The National Science Foundation (NSF) is an independent federal agency striving to promote national health, prosperity, and welfare through the progress of science, and to secure the national defense. By bolstering research efforts and driving knowledge, our agency aims to transform the future and sustain global leadership. The NSF serves as the backbone for over 24 percent of all federally supported basic research conducted by colleges and universities in the US, providing funding for researchers from a plethora of disciplines.
As the CIO at NSF, it is my responsibility to deliver the latest and most effective technology to the users. However, it is challenging to keep up with the rapidly evolving IT landscape. For instance, when professors and researchers from various institutions come to work at NSF, the tools provided to them need to follow the market standards as they cannot be expected to learn new technologies in a very short period. In order to serve the customer base efficiently, in my experience, it becomes vital to anticipate the market changes and continually modernize IT.
What according to you are some of the major trends that have been impacting the IT landscape lately?
Several new technologies are now emerging in the market, and one of the most prominent among them is blockchain. The capabilities of blockchain extend beyond cryptocurrency and can be leveraged to achieve secure communication across the departments. I think of blockchain as a spider web. Whenever an insect hits the web, the vibrations transmit through the web, alerting the spider. Here, the ends of each string can be considered as the different departments within the organizations. With blockchain, whenever some activity occurs in the organization, every department will be notified of the process at once. It can also be used to establish communication between various agencies. Taking the example of the research landscape, there are multiple agencies like the NSF. The integration of blockchain will work wonders in promoting efficient collaboration between the different organizations. Apart from blockchain, robotic process automation (RPA) is also making waves in the technological landscape. As technology becomes simplified, users will not only be able to streamline their daily workflow, but also introduce efficiency and productivity into the organization. The implementation of data science will enable enterprises to facilitate robust data analytics tools to the users, thus reducing the reliance on the central IT shops.
What according to you is the key to overcoming some of the challenges in IT?

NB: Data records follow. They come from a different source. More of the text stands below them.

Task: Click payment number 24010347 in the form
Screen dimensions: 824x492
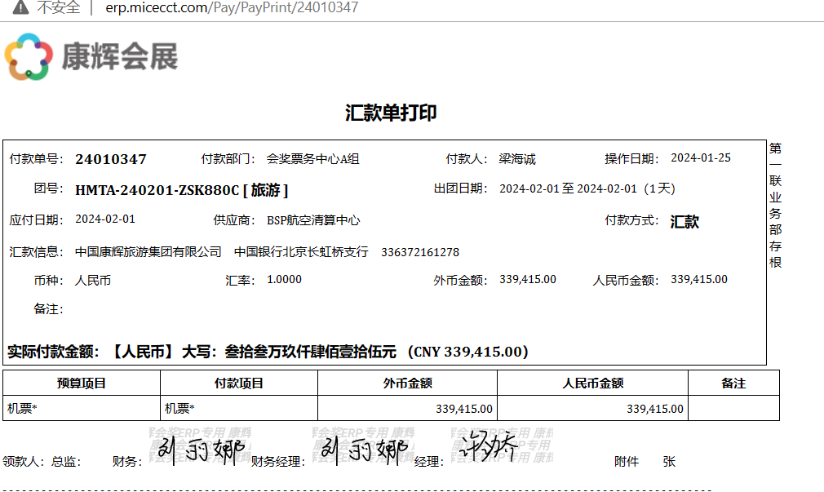Action: 111,159
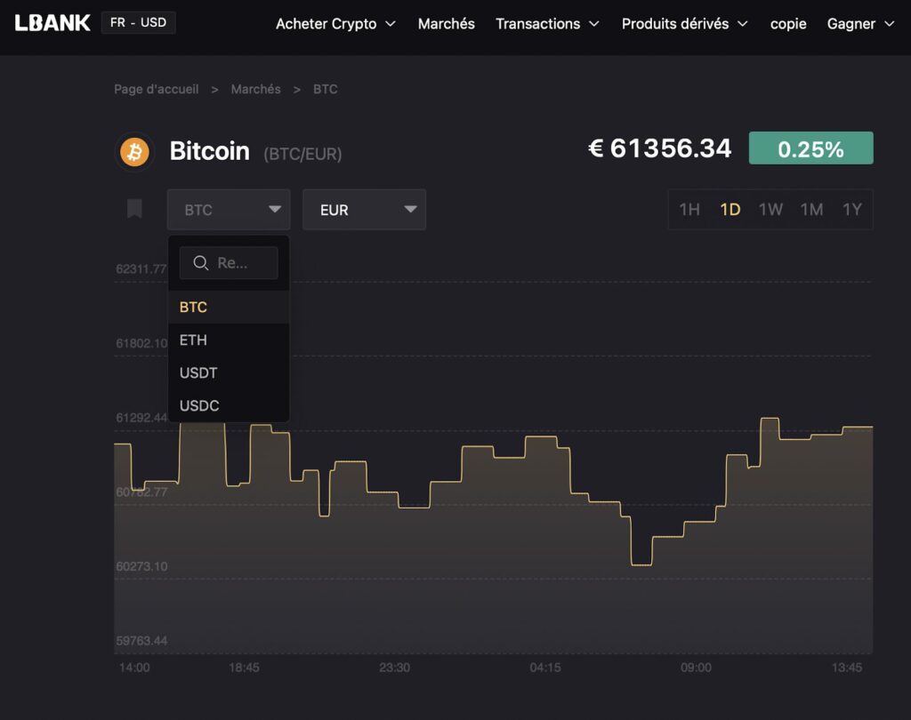Viewport: 911px width, 720px height.
Task: Select ETH from the dropdown list
Action: [x=193, y=340]
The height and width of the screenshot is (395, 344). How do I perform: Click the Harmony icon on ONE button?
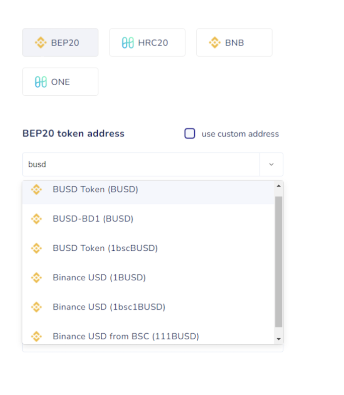pos(41,82)
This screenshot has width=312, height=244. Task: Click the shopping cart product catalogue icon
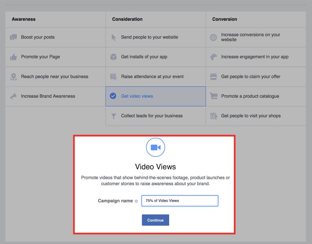click(x=214, y=96)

As CIOs, we need to keep pace with the technological evolution and anticipate market change
A critical factor that contributes significantly to the workflow is collaboration. By fostering shared vision and understanding between different departments, organizations can achieve excellent business outcomes. For instance, we have different scientific disciplines at NSF, each one having a separate office, and my administrative function is to facilitate IT resources to every one of the offices and assist them in allocating funds to the researchers. Apart from that, I have to ensure the presence of adequate IT professionals to bolster the goal of NSF. Although, as a CIO, I function under the director of NSF, I do not have a staff of my own. However, I manage the budget going into the operational IT department, and hence, extend a measure of influence over its functions. The NSF has a central IT organization as well as distributed IT professionals across the departments. Therefore, I need to collaborate with people from multiple offices. In the instance of a financial office, it could be the requirement of a new financial system. I will have to work with the relevant personnel and ensure sufficient funding and compliance. In my opinion, convincing people that they are doing the right thing for the right reasons is more gratifying than having them do something because one can.
From a technology perspective, how do you introduce innovation into your organization?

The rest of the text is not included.